Evaluating the stiffness of cable-bar tensile structures based on subspaces of zero elastic stiffness and demand stiffness

Abstract

In-service cable-bar tensile structures inevitably experience various degrees of performance degradation or even structural failure due to factors like member stiffness deterioration. How to quantitatively investigate the effect of member stiffness deterioration on the overall performance of the structure has become a big concern in engineering. To solve this problem, the basic work is to establish the relationship between members’ stiffness and structural stiffness. First, based on the element analysis, the elemental elastic (or geometric) stiffness matrix is uniformly expressed by its stiffness value and direction vector.
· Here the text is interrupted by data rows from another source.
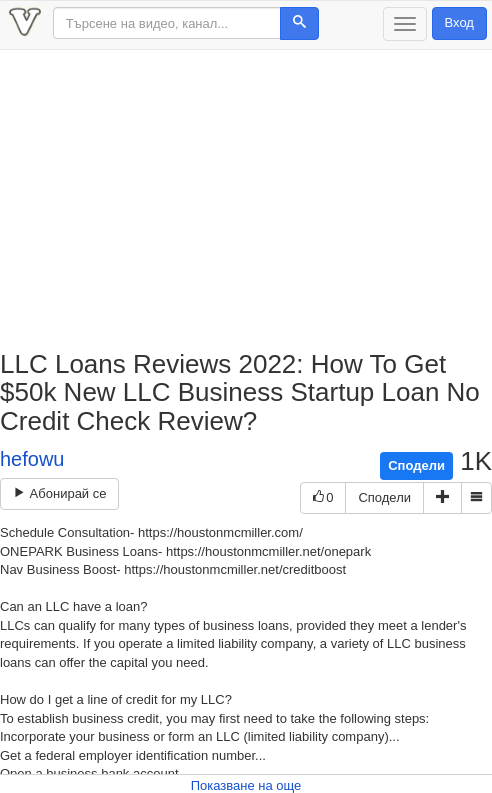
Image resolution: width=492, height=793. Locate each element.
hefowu (32, 459)
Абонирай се (59, 493)
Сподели (416, 465)
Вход (459, 22)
A new expression of the structural tangent stiffness matrix is then provided, with the grouping of member’s stiffness to structural stiffness clearly illustrated. Second, based on eigen-decompostion of stiffness matrices, the properties of structural elastic stiffness and geometric stiffness are investigated in detail, with the coupling mechanism explained by matrix perturbation theory. The zero elastic stiffness subspace is then suggested, of which the stiffness is mainly constituted by geometric stiffness. Third, the structural demand stiffness, which directly resists the deformations caused by external loads, is extracted from the overall stiffness of the structure. Finally, methods to quantify the stiffness contributions of the structural or elemental stiffness to the zero elastic stiffness subspace or structural demand stiffness subspace are established, by which the key stiffness path of the structure can be found. Two types of cable-bar tensile structures are shown to present the application of the proposed method to real structures. Numerical results show that the proposed method can effectively find the members that contribute the most to resist an external load or stabilize the mechanisms of the structure.